= Short task =
Could you turn the records, from their start through the line containing "Action: tap(5, 211)", into a numbered list, skipping blank lines and leaving out the pictures?

= Data rows =
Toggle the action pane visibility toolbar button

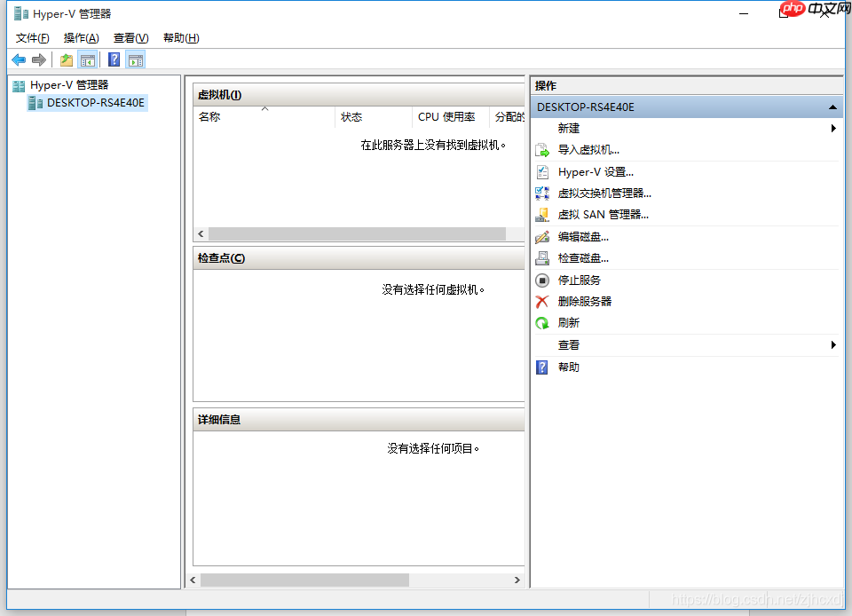point(134,59)

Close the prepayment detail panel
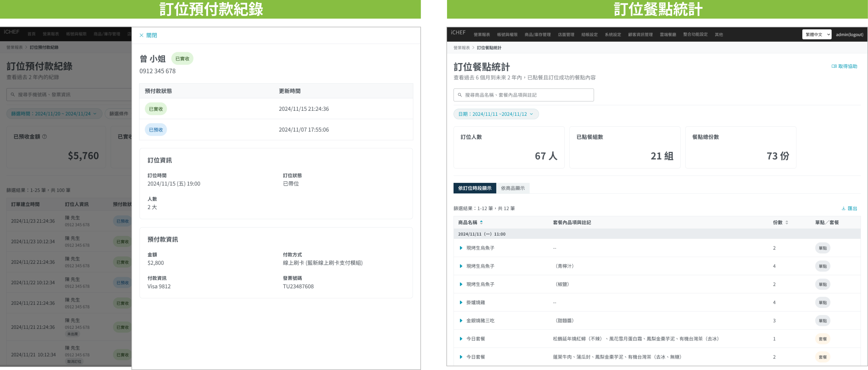coord(148,35)
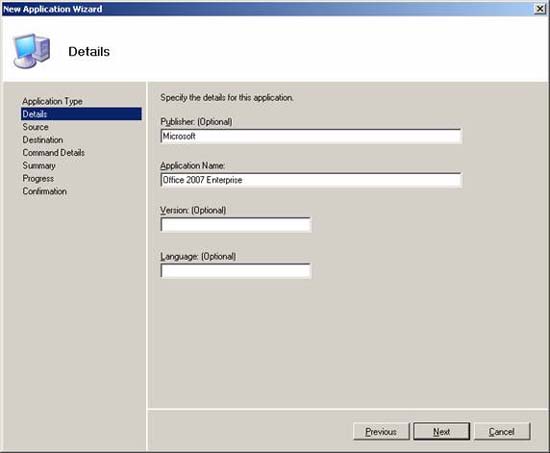Cancel the wizard
Screen dimensions: 550x453
502,431
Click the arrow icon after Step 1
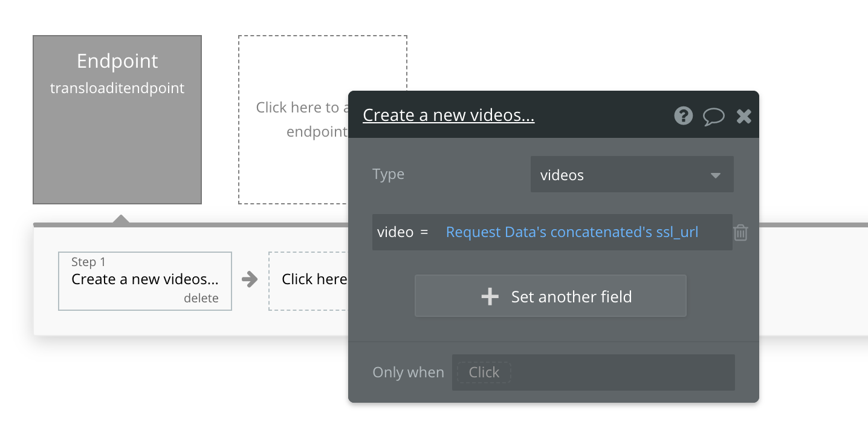868x439 pixels. tap(250, 279)
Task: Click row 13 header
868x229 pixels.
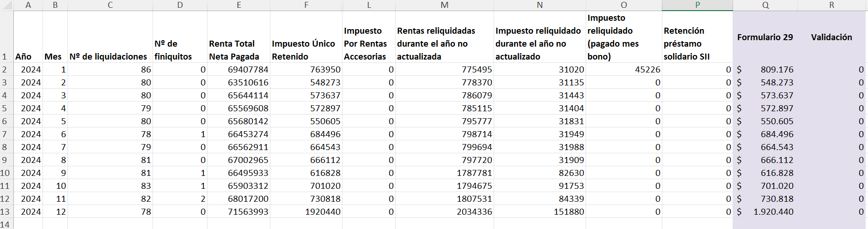Action: tap(5, 211)

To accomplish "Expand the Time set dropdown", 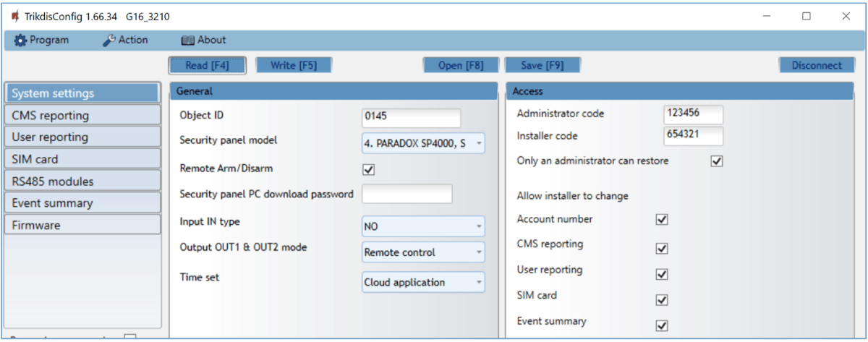I will pyautogui.click(x=423, y=282).
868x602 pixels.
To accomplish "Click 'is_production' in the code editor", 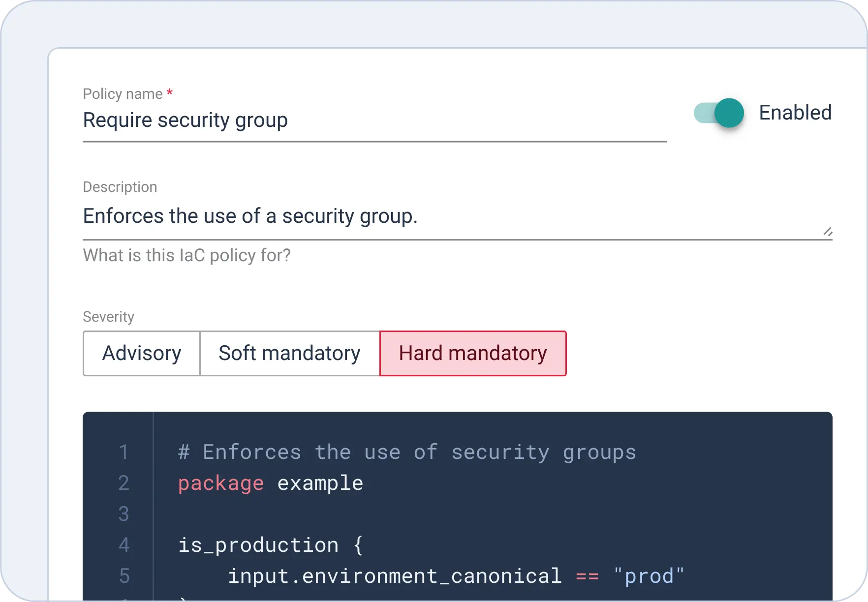I will [258, 545].
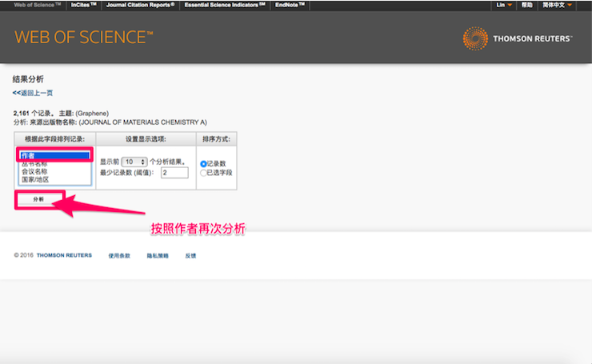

= Correct result =
1. Toggle the action pane visibility toolbar button
2. point(134,59)
3. Close the prepayment detail panel
4. coord(148,35)
5. Cancel the wizard
6. Screen dimensions: 550x453
7. 502,431
8. Click the arrow icon after Step 1
9. 868x439 pixels. tap(250, 279)
10. Task: Click row 13 header
11. 868x229 pixels.
12. Action: tap(5, 211)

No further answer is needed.